[Dados de localização de alvos]
* * * *

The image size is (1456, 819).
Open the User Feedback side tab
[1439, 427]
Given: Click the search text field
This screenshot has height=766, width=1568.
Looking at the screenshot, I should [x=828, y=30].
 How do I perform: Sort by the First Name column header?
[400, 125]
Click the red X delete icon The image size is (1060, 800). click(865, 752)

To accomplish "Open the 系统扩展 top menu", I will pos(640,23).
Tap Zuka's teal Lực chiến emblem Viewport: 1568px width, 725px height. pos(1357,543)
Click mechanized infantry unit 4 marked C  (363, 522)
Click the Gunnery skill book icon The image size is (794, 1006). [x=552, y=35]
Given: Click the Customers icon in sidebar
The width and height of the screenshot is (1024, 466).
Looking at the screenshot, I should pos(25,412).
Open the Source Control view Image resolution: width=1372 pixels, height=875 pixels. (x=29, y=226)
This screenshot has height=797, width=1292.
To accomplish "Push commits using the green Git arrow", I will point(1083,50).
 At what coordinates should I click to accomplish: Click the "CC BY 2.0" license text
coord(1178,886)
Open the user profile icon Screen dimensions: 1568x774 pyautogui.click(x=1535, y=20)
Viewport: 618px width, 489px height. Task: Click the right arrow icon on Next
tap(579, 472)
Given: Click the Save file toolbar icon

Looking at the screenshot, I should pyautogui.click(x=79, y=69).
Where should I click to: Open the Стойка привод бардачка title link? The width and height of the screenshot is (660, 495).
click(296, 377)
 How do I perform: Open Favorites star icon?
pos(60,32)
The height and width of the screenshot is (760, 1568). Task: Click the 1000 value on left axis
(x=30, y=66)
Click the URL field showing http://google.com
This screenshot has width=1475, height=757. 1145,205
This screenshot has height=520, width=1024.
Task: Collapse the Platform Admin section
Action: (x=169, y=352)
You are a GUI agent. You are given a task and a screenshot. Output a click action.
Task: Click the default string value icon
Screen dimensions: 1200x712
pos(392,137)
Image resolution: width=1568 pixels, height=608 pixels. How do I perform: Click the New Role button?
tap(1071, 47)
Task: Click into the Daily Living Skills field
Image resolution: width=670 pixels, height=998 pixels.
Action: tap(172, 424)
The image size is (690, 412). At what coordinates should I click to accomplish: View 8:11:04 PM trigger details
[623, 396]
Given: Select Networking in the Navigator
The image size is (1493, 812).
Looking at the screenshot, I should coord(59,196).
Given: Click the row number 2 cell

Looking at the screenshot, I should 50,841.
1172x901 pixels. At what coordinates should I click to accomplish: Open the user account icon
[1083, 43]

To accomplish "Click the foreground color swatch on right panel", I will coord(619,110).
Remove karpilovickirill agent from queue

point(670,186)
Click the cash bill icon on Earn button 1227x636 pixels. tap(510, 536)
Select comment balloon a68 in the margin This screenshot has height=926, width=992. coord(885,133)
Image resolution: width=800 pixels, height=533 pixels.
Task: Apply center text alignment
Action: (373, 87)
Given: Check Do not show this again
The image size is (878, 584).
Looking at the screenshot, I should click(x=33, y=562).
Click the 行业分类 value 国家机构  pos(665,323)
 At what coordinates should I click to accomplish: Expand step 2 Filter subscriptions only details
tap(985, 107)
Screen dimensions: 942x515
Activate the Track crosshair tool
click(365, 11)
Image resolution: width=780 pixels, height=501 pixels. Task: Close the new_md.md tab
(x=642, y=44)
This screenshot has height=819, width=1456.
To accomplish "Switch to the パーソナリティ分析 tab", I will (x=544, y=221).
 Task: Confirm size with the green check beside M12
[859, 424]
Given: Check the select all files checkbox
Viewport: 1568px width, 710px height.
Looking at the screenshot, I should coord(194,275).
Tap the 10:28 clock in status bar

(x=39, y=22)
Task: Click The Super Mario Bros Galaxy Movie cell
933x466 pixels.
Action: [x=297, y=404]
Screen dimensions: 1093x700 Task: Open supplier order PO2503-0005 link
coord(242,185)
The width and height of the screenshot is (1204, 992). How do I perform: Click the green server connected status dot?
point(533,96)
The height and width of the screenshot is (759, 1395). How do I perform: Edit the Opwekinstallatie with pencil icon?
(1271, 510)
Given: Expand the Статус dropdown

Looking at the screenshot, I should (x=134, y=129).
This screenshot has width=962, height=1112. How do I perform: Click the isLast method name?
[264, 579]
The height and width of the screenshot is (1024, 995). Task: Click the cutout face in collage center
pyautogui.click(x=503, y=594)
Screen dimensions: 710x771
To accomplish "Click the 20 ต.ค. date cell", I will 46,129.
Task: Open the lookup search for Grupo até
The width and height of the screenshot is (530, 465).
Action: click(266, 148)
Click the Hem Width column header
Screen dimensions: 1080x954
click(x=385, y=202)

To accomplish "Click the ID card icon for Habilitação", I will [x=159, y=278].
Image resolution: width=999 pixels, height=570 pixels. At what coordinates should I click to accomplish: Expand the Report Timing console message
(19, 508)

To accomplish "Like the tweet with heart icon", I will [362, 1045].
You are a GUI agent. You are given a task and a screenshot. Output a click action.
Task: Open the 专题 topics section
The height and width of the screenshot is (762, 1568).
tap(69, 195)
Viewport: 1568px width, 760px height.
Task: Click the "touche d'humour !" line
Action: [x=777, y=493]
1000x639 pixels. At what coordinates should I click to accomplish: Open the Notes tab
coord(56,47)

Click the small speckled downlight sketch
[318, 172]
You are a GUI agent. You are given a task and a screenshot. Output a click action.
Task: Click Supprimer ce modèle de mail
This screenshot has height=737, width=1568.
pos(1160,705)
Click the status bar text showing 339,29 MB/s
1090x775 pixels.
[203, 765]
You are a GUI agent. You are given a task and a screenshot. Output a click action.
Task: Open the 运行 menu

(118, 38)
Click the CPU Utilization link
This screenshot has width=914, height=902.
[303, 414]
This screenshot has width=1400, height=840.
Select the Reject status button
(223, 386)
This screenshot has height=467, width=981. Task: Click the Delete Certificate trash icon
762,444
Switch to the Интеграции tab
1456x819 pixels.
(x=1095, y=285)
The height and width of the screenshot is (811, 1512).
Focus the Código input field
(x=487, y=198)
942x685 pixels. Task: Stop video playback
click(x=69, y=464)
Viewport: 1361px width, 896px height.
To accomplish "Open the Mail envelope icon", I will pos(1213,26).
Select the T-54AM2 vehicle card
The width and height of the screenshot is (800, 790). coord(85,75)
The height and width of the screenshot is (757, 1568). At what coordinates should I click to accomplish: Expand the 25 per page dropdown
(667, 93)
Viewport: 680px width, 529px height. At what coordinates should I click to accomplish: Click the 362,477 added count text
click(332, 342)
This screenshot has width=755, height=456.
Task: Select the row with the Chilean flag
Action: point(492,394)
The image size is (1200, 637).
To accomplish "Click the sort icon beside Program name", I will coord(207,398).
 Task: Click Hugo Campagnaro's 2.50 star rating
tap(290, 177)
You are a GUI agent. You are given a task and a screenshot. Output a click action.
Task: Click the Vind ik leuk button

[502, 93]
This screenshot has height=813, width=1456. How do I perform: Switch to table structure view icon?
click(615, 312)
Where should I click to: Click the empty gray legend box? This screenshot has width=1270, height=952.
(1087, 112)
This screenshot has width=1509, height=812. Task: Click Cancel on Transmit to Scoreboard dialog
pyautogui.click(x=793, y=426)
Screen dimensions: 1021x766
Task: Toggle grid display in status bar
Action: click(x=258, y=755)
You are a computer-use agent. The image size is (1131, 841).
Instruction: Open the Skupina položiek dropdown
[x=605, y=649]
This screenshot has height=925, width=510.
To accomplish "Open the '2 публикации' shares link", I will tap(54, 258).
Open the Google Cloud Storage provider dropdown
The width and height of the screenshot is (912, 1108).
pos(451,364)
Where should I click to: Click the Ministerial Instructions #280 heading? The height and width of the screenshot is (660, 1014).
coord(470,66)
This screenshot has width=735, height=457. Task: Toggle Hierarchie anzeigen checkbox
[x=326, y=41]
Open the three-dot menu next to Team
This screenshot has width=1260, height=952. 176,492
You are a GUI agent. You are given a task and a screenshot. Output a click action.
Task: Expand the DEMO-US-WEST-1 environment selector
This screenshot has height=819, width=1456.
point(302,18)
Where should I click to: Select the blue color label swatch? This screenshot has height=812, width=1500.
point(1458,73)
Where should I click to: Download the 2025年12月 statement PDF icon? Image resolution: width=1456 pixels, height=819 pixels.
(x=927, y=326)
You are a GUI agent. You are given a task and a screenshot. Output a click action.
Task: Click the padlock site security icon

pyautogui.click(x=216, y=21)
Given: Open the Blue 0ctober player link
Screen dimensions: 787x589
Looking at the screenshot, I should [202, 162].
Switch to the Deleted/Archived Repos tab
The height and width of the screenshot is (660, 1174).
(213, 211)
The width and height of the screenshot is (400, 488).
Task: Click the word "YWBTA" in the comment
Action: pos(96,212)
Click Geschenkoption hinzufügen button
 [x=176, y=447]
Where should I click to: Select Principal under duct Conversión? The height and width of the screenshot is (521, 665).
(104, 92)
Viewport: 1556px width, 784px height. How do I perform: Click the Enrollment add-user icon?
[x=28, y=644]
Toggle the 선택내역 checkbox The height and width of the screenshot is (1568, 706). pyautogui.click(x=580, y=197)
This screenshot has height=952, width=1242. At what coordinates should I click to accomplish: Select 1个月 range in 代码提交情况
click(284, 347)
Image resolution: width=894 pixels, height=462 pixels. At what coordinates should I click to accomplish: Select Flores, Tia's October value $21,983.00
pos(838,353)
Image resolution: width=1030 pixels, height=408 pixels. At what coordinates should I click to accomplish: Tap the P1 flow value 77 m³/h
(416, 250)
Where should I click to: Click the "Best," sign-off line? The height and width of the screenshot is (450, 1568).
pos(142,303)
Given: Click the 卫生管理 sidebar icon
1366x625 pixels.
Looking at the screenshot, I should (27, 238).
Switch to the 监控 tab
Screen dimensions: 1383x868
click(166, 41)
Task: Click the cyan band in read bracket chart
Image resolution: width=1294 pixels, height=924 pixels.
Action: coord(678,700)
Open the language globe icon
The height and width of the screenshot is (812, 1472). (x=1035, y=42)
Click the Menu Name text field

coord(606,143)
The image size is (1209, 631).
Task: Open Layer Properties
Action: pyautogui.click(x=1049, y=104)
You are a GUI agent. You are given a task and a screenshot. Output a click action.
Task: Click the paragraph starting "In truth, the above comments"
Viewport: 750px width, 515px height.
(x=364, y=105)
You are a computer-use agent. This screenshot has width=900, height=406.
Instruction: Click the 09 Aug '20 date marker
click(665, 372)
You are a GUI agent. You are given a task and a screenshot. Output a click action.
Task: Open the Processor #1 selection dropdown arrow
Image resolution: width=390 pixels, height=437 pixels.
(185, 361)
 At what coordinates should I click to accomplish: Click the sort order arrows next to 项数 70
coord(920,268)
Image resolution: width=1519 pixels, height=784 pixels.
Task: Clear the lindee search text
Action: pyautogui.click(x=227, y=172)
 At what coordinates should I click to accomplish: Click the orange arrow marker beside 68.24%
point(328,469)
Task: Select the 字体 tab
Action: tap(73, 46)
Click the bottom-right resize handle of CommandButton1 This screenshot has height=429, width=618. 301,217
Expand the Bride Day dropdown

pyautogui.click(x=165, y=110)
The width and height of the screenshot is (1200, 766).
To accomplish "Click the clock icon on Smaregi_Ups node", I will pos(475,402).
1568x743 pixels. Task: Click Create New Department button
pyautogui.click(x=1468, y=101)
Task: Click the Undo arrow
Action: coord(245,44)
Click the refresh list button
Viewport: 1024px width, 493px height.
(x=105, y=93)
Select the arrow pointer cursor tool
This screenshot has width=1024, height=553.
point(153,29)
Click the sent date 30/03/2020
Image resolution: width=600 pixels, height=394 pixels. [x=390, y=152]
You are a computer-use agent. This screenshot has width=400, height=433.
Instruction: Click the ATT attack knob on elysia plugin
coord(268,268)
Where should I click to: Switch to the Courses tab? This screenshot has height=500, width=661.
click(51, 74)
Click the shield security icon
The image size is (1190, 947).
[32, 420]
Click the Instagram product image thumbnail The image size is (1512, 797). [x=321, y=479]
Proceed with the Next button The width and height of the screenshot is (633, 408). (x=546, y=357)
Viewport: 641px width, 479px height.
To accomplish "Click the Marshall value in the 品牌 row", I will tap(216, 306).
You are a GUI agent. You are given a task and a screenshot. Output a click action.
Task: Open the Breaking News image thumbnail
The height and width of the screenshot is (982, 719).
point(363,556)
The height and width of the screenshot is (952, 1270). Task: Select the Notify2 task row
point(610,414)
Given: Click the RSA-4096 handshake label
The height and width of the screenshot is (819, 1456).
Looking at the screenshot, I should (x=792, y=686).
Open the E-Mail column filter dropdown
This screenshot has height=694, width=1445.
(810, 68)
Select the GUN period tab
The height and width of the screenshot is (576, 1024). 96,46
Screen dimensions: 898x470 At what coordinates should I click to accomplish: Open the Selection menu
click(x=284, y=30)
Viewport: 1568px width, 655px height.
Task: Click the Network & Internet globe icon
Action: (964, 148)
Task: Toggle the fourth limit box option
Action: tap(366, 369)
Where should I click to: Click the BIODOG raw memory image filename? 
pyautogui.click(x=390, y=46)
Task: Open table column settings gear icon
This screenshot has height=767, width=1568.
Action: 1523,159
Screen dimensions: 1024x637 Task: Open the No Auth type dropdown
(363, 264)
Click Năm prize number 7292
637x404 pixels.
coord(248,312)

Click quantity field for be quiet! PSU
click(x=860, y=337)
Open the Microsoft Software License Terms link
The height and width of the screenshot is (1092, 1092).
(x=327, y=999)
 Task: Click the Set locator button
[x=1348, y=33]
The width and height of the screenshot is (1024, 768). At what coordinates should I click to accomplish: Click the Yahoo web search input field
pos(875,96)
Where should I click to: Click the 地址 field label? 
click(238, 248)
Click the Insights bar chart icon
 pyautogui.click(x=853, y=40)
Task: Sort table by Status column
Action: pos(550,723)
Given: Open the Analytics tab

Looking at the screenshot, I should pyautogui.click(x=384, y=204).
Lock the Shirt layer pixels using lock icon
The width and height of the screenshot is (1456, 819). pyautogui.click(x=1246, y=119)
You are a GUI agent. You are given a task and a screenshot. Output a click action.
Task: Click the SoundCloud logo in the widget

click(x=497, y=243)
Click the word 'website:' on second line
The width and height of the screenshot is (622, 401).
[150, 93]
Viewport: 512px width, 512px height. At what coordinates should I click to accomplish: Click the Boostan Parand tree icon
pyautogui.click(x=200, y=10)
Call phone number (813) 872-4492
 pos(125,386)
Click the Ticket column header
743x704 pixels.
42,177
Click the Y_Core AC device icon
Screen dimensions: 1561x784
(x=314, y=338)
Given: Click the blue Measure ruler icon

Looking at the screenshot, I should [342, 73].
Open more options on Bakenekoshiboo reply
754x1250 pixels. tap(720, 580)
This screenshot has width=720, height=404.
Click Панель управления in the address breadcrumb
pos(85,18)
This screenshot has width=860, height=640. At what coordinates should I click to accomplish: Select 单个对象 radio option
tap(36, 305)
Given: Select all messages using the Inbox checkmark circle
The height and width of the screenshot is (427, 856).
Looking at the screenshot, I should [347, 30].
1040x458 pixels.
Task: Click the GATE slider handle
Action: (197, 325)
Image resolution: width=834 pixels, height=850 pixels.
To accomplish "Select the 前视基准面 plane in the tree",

* * * *

> Tarefa proposta
Renomeie "checkbox" para "caixa de seleção" nos dados que vão da linha com "You are a computer-use agent. The" até a linha com "point(1458,73)", e reproduza apenas esse trecho sem nenhuma outra alteração.

> Solução do exercício
You are a computer-use agent. The image size is (1131, 841).
Instruction: Open the Skupina položiek dropdown
[x=605, y=649]
This screenshot has height=925, width=510.
To accomplish "Open the '2 публикации' shares link", I will tap(54, 258).
Open the Google Cloud Storage provider dropdown
The width and height of the screenshot is (912, 1108).
pos(451,364)
Where should I click to: Click the Ministerial Instructions #280 heading? The height and width of the screenshot is (660, 1014).
coord(470,66)
This screenshot has width=735, height=457. Task: Toggle Hierarchie anzeigen caixa de seleção
[x=326, y=41]
Open the three-dot menu next to Team
This screenshot has width=1260, height=952. 176,492
You are a GUI agent. You are given a task and a screenshot. Output a click action.
Task: Expand the DEMO-US-WEST-1 environment selector
This screenshot has height=819, width=1456.
point(302,18)
Where should I click to: Select the blue color label swatch? This screenshot has height=812, width=1500.
point(1458,73)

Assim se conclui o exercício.